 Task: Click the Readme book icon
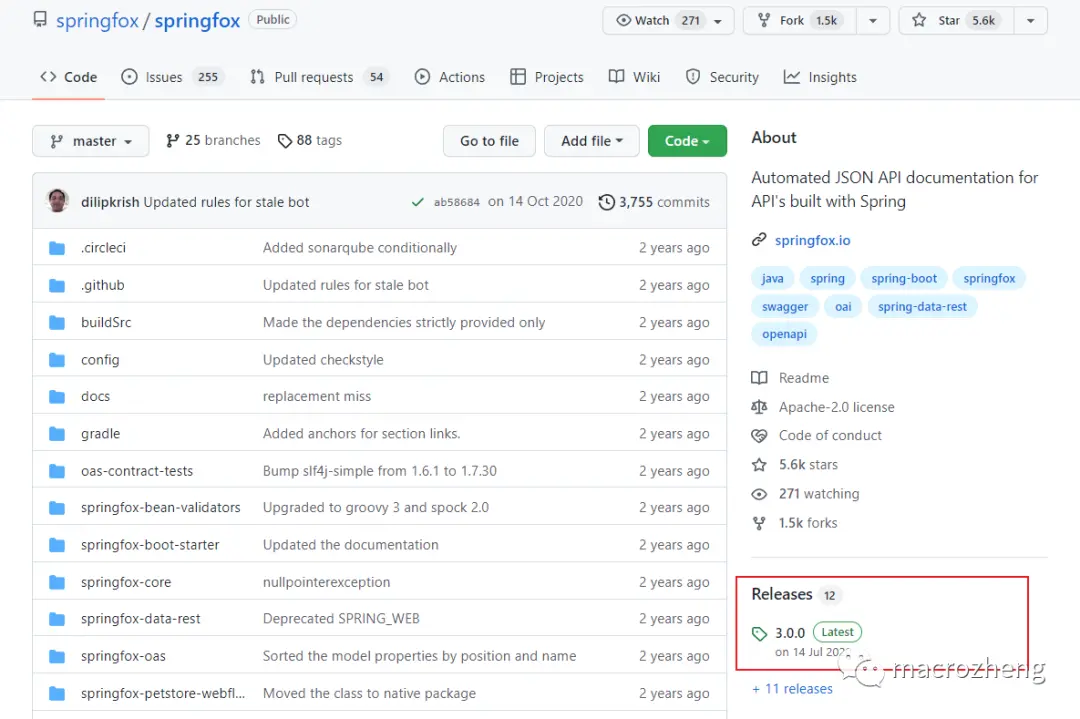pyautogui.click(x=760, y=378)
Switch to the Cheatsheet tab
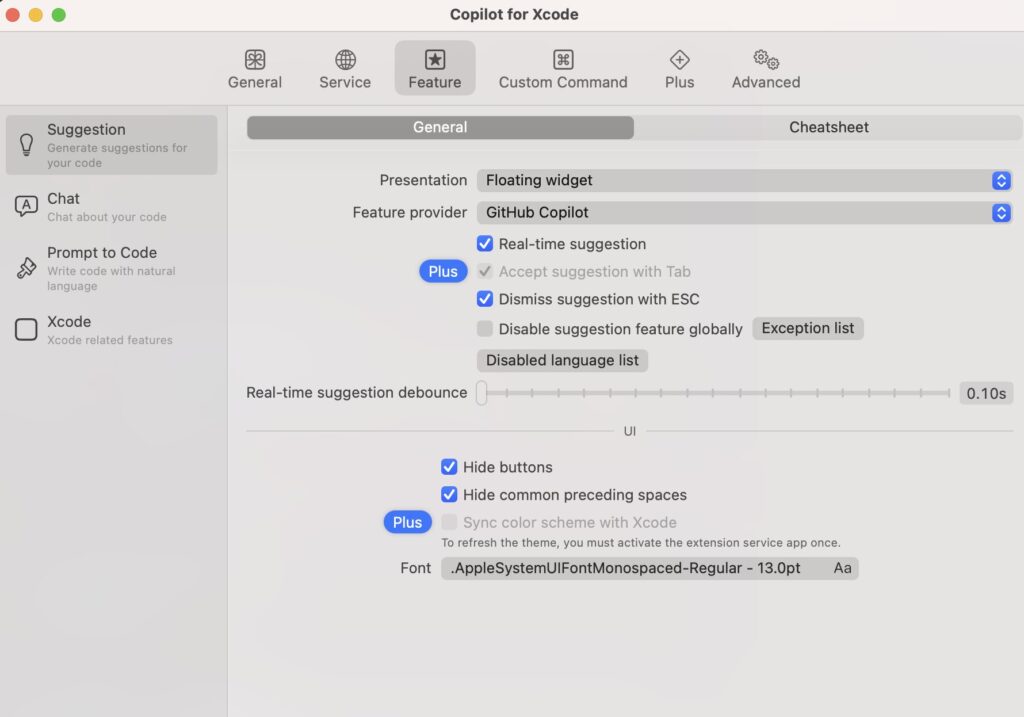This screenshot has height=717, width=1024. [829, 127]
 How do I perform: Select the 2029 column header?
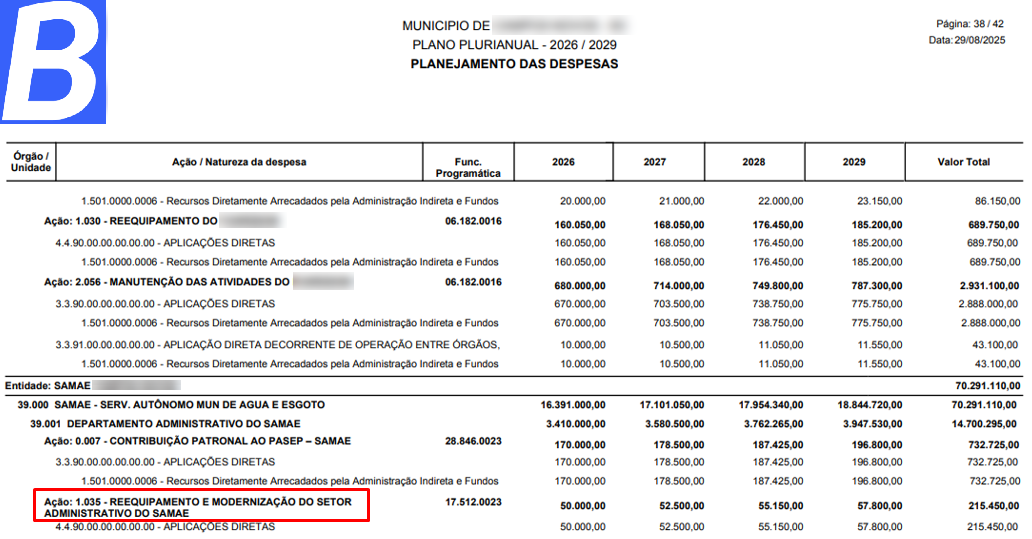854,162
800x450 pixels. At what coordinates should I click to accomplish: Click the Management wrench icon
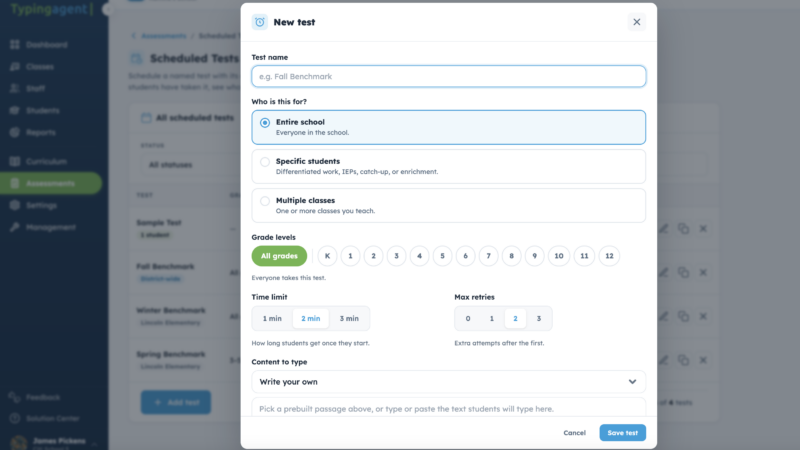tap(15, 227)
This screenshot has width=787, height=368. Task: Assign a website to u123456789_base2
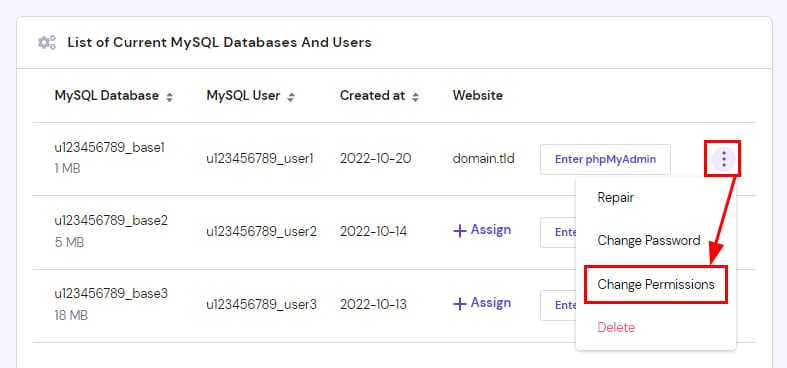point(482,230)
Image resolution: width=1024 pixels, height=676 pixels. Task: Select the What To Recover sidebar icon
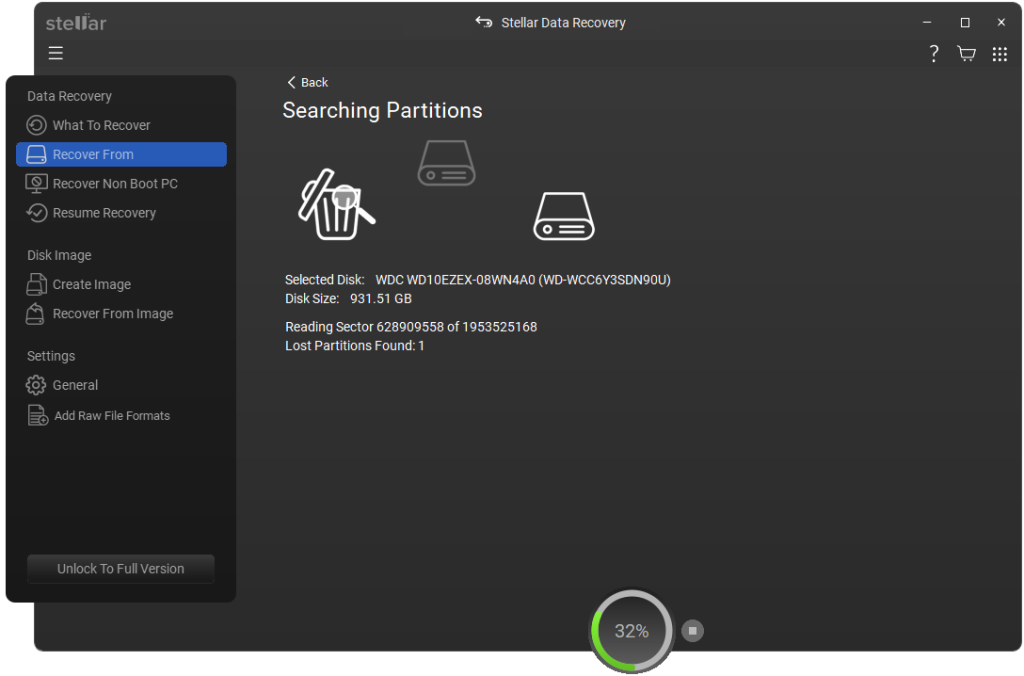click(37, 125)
━━━━━━━━━━━━━━━━━━━━━━━━━━━━━━
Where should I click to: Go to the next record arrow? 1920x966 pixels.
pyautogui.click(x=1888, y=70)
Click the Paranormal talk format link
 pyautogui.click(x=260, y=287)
━━━━━━━━━━━━━━━━━━━━━━━━━━━━━━
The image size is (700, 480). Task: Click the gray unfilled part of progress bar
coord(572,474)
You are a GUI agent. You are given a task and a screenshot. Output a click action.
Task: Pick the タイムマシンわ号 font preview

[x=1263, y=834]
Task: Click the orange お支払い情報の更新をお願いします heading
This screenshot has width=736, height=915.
━━━━━━━━━━━━━━━━━━━━━━━━━━━━━━
* **Assigned task**
Starting at the line that has "The image size" in the records above, restate word for word every line until the one that has "This screenshot has width=736, height=915.", and include that one as well.

* **Exercise output**
The image size is (700, 480). Task: Click the gray unfilled part of progress bar
coord(572,474)
You are a GUI agent. You are given a task and a screenshot. Output a click action.
Task: Pick the タイムマシンわ号 font preview

[x=1263, y=834]
Task: Click the orange お支払い情報の更新をお願いします heading
This screenshot has width=736, height=915.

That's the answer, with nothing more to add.